Les crunch sont beaux, très rock et rentre dedans. Baisser le potard de volume de la guitare révèle toute la dynamique ainsi que de belles nuances, surtout avec un micro manche que l’on n’attendait pas dans ce secteur sonore. C’est un peu classique avec les instruments typés 80's, on peut jouer à peu près tout avec ces guitares. Les guitares modernes avec des micros actifs qui envoient des micro-ondes spatio-temporelles sont un peu trop droites pour le boomer de testeur que je suis. On peut donc même jouer aux doigts avec la Super Stock, et c’est heureux. Mais c’est sans compter sur une sauvagerie qui dort tranquillement, attendant le moment de la grosse distorsion…
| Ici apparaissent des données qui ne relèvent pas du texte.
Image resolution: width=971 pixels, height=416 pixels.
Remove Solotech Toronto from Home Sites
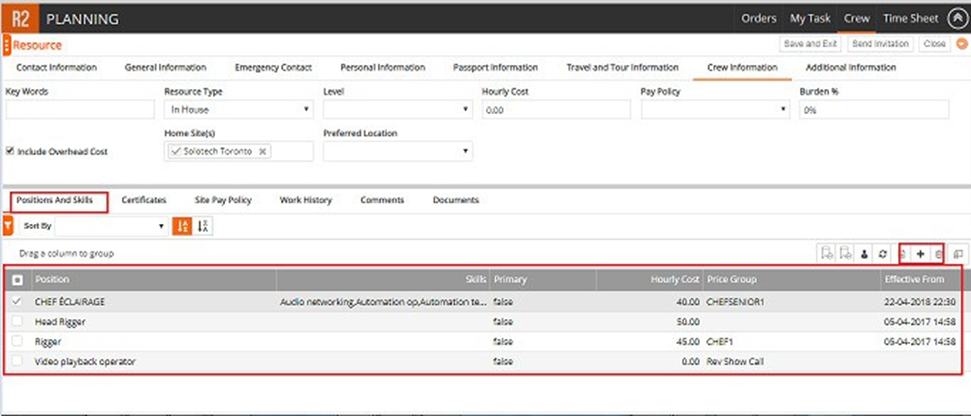pyautogui.click(x=262, y=151)
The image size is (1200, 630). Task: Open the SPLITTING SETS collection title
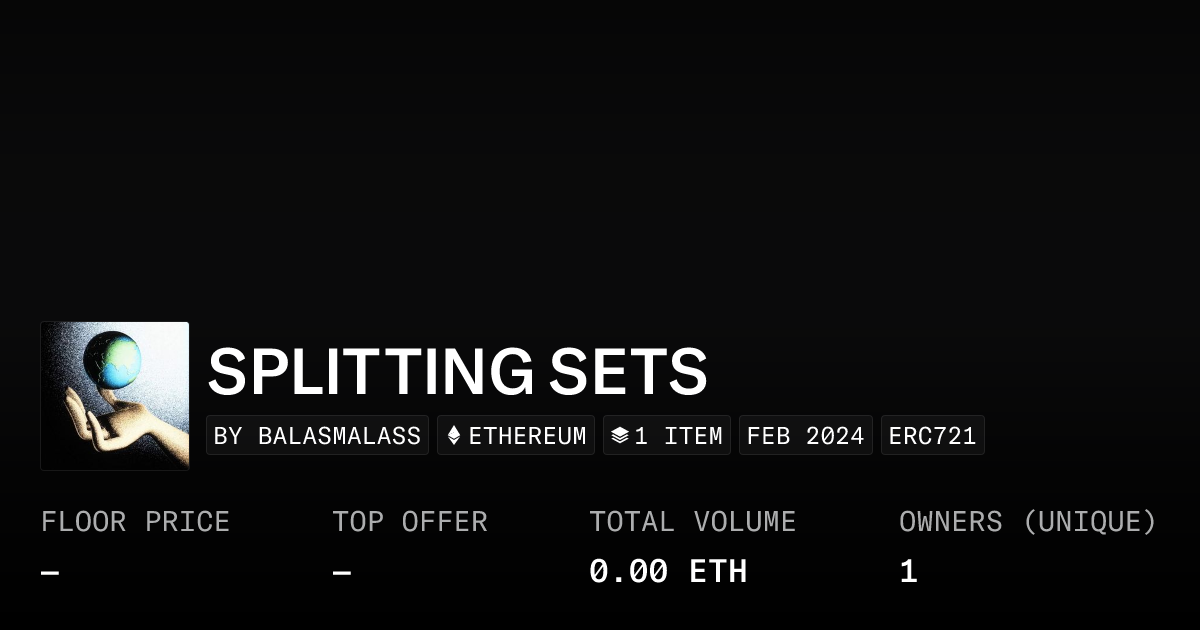[x=457, y=372]
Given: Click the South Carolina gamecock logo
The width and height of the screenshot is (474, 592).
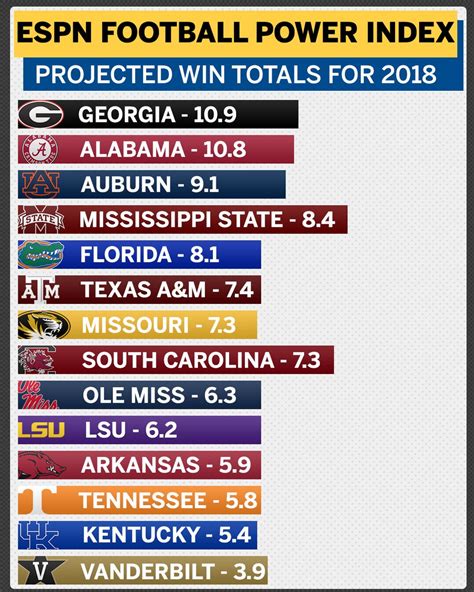Looking at the screenshot, I should click(x=38, y=360).
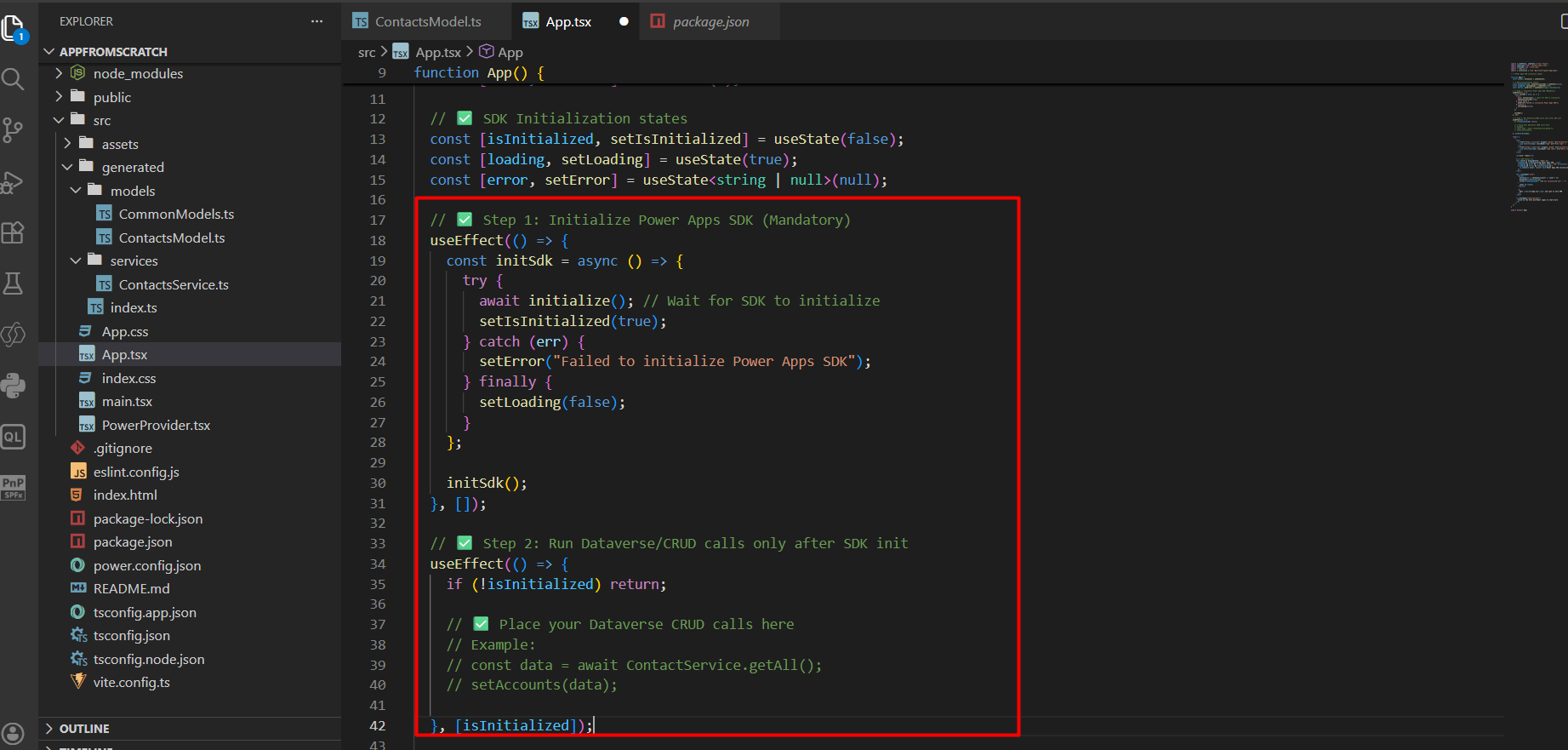Image resolution: width=1568 pixels, height=750 pixels.
Task: Open the Python extension panel
Action: 13,386
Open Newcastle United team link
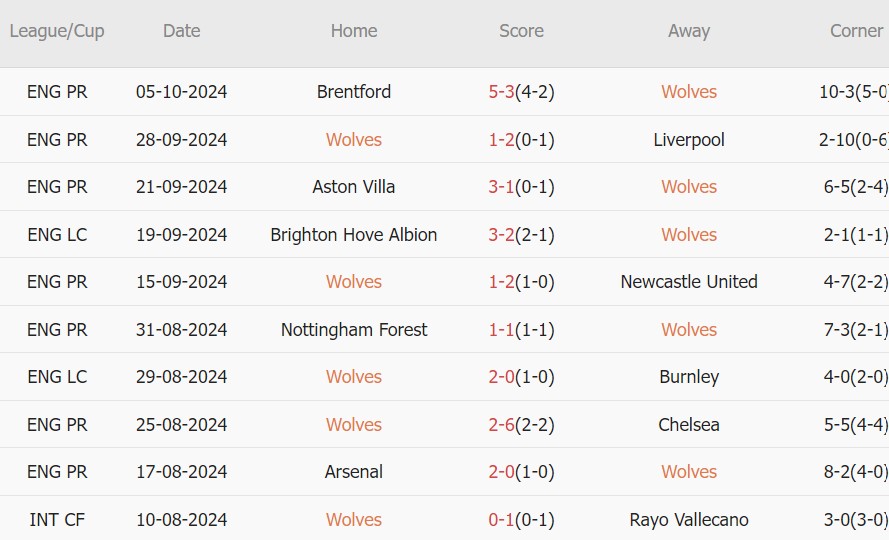This screenshot has height=540, width=889. point(689,282)

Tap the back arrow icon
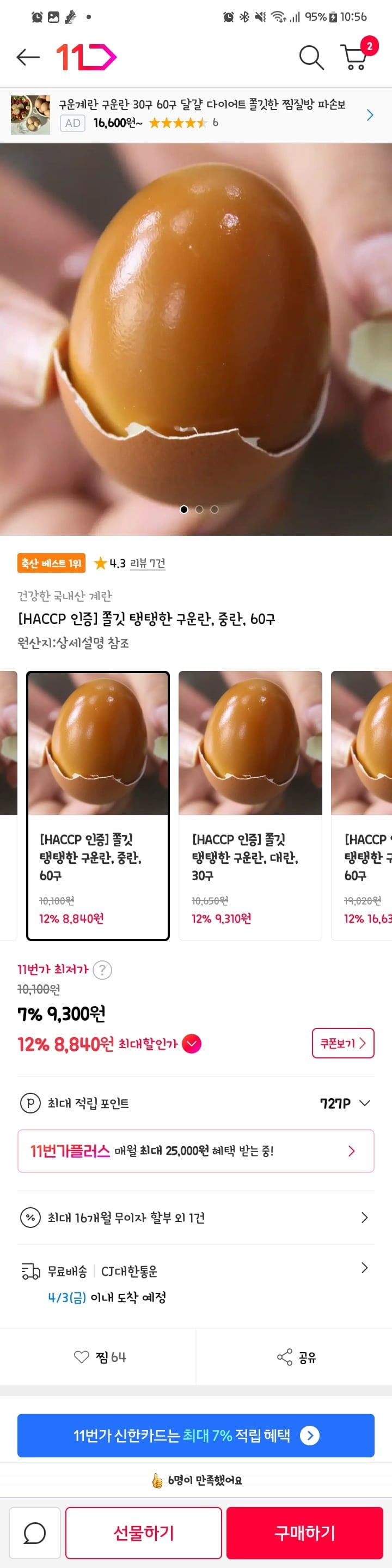pyautogui.click(x=28, y=57)
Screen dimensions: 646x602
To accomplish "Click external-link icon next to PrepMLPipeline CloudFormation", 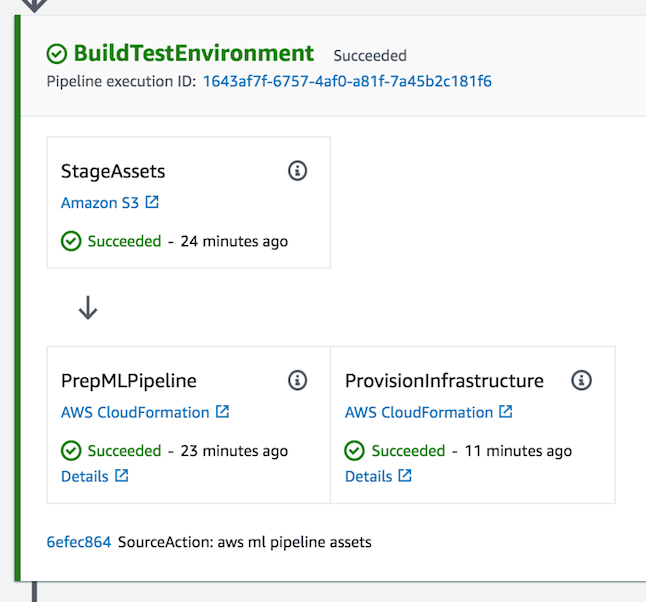I will (x=222, y=411).
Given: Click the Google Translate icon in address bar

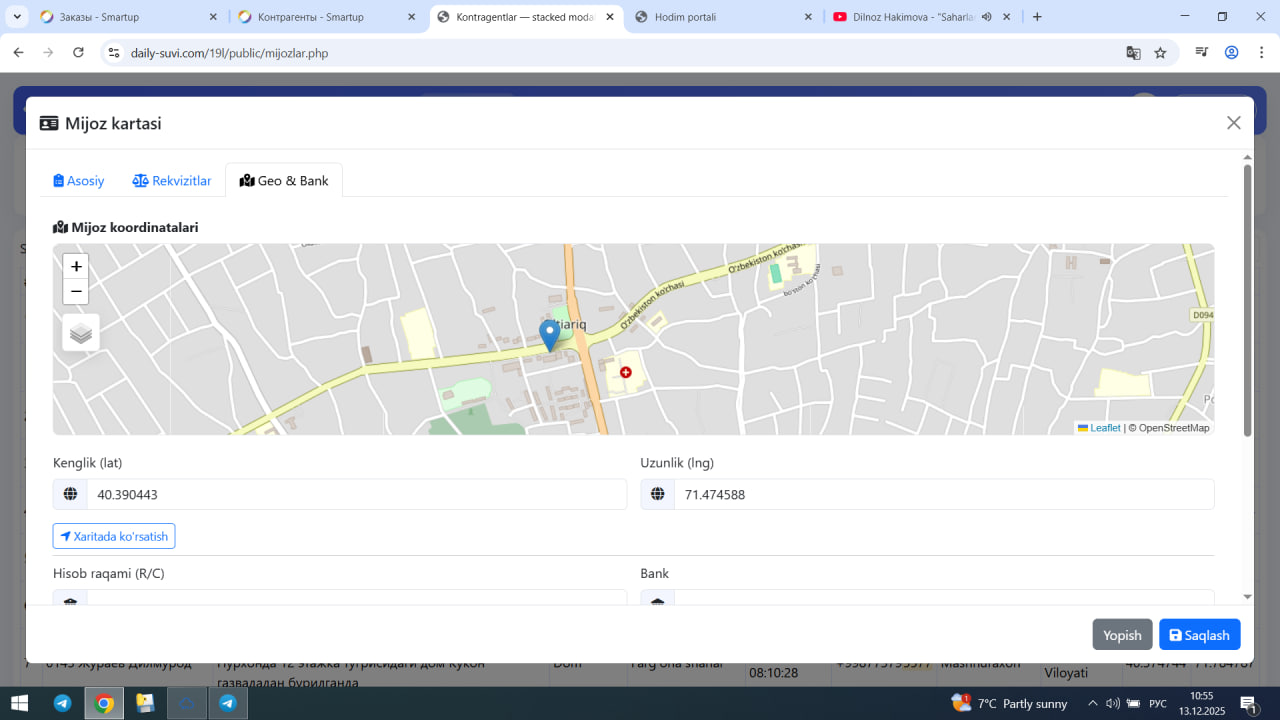Looking at the screenshot, I should 1133,53.
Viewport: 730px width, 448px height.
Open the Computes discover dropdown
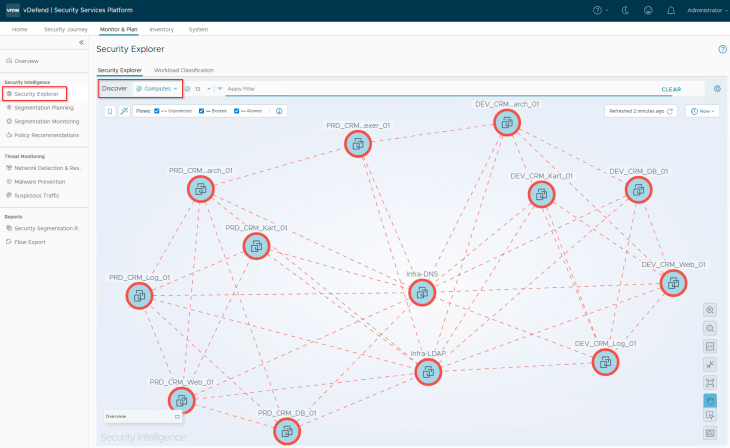(156, 89)
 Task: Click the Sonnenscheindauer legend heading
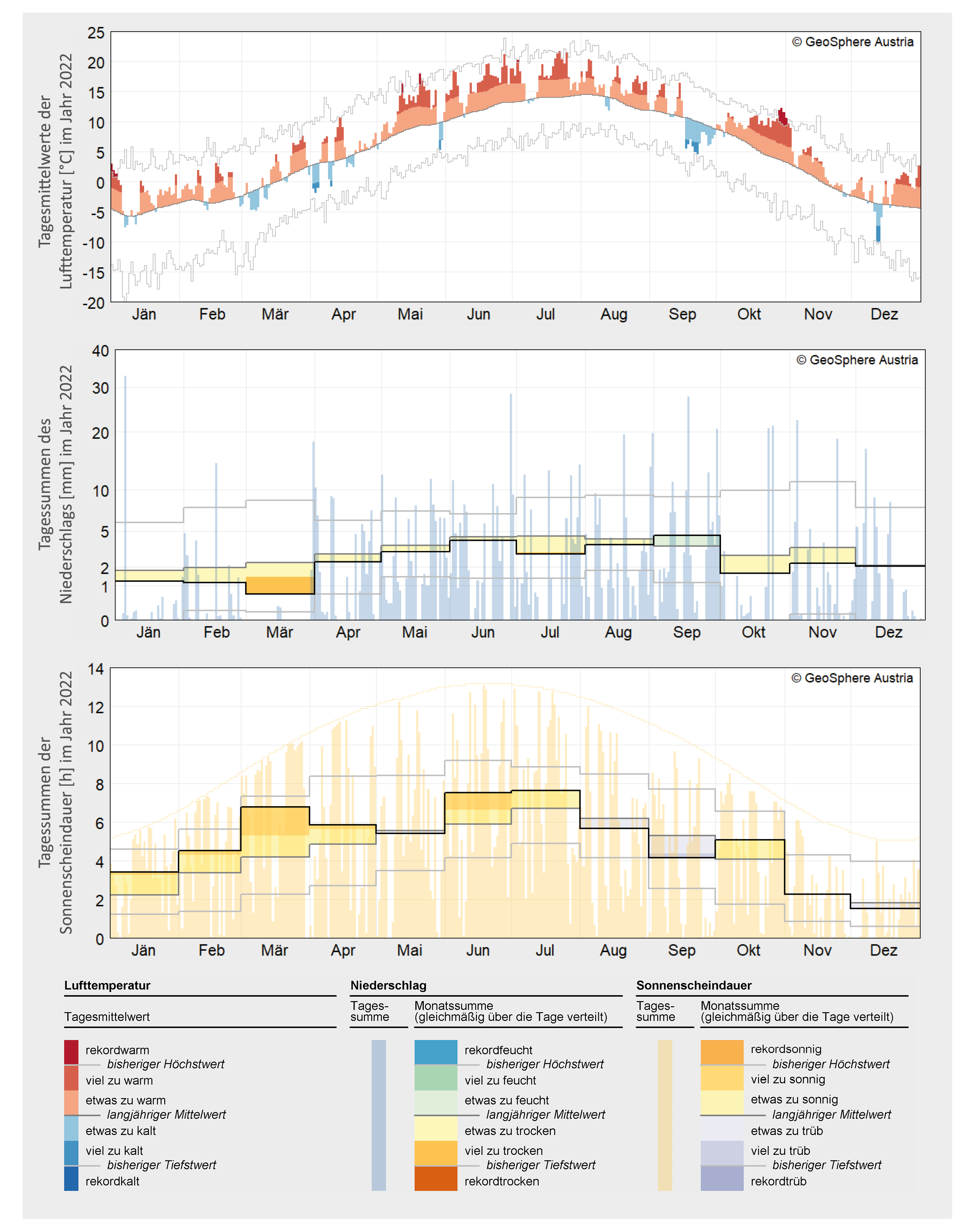[694, 985]
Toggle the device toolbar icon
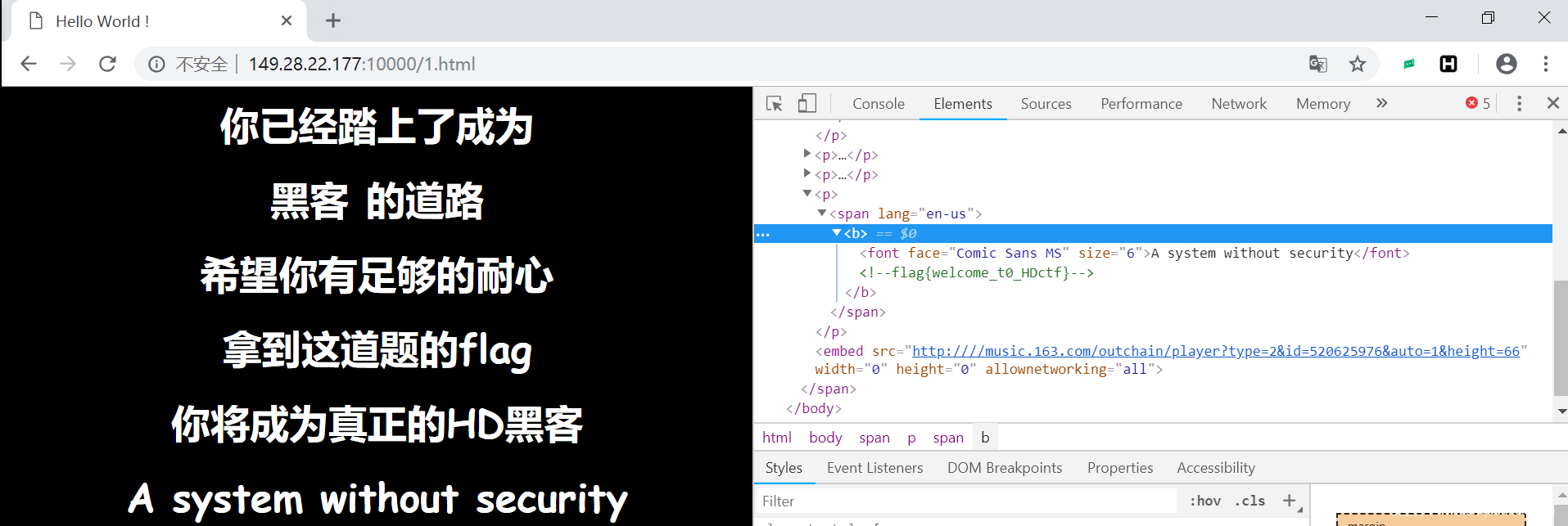The height and width of the screenshot is (526, 1568). tap(807, 104)
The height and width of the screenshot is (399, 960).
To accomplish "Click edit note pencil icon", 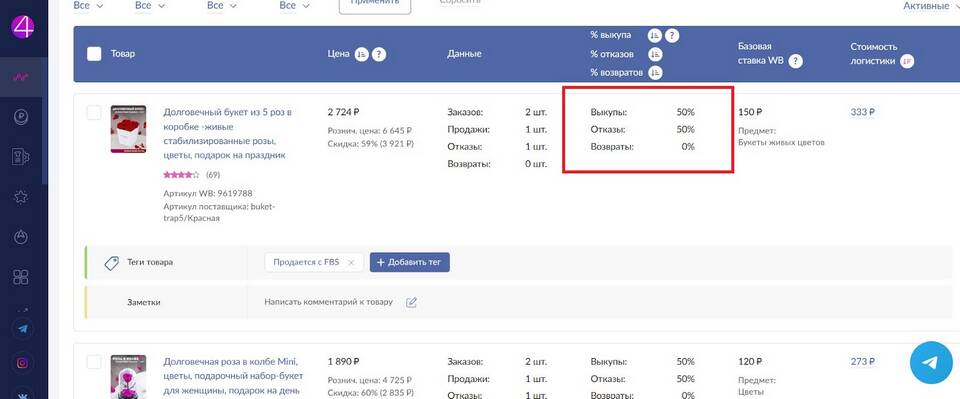I will coord(411,302).
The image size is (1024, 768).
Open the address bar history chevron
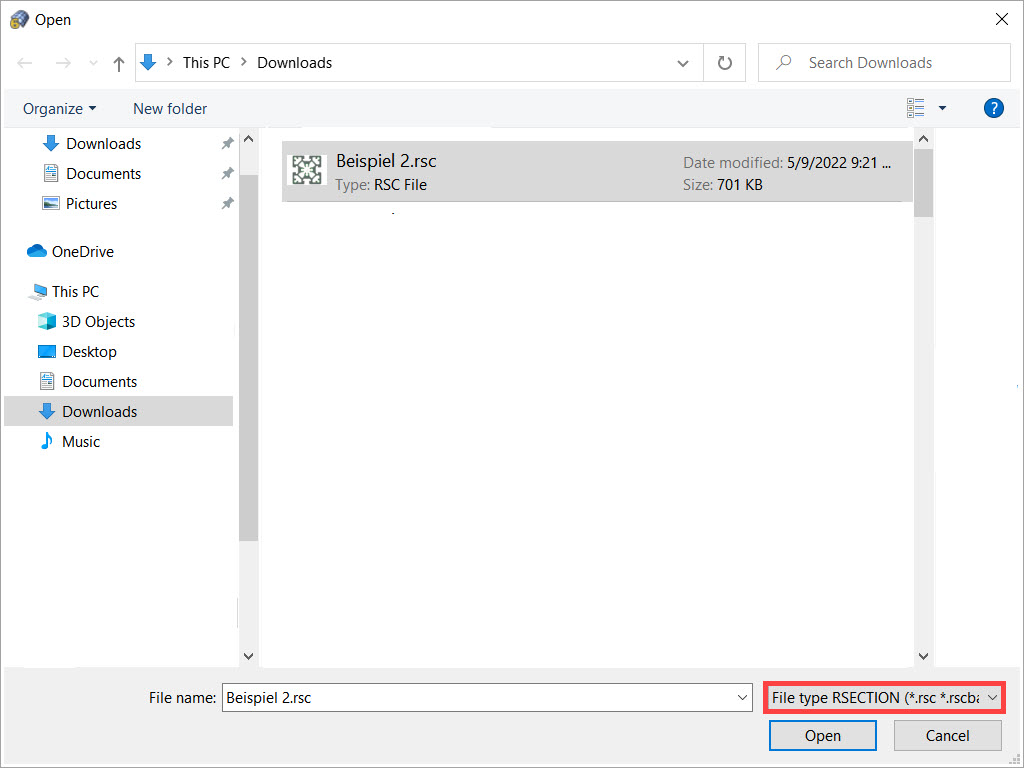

Et ce moment est arrivé ! Le Marshall boosté en input par une TS9 est fort bien mis en valeur par la guitare et on se prend au jeu du heavy metal. En rythmique, tout est là et ce micro EVH en chevalet est décidément excellent. Super polyvalent, il ouvre tous les rocks. La superbe définition est secondée par un surcroît de brillance dans l’attaque qui perce très légèrement en tremolo picking, un régal. Le micro manche quant à lui confirme l’essai avec des sonorités à mi-chemin entre un double bobinage et un simple très énervé, ce qui est logique au vu du format : un micro double format simple continue de ne capter qu’une portion de cordes de micro simple ! Le sweeping est un délice en lead, changer de positions est un jeu grisant qui place cette Super Stock au rayon des excellentes guitares. La tenue d’accord est incorruptible, les harmoniques modulées au Floyd rappellent inévitablement le grand Eddie qui n’aurait pas renié de claquer un petit solo enflammé sur cette Charvel…
Même si le relicage reste un débat subjectif, on est obligés de signaler un confort de manche excellent dû au ponçage du dos de ce dernier. Une patine certes simulée, mais qui rend les démanchés agréables et fluides, un vrai bon point en faveur de cette finition. Le vernis de la caisse rend aussi le contact confortable, le vernis étant satiné, en cas de transpiration pendant un jeu énergique, il n’y aura donc pas de sensation collante pour l’avant-bras droit.
- clean00:58
- crunch01:46
- heavy01:17
- jeuavecbacking05:10
- lead01:56
Super Stock, mais limité…
Autant de beaux superlatifs pour une guitare en édition limitée, il n’y en aura pas pour tout le monde. Mais cet instrument peut totalement être une guitare « of a lifetime », tant elle est fiable et musicale. Elle respire le heavy, le rock et le metal 80's, capable même de jouer du bon vieux thrash américain à l’ancienne. Les prestations sont superbes et le seul point négatif reste un relicage réussi partout, sauf sur la caisse. Néanmoins cela doit vous encourager à la jouer pour lui infliger votre propre relicage de jeu, bien plus réaliste que celui proposé. Une guitare superbe, pas simple à trouver, mais qui vaut sérieusement le coup. Prix : environ 1250€.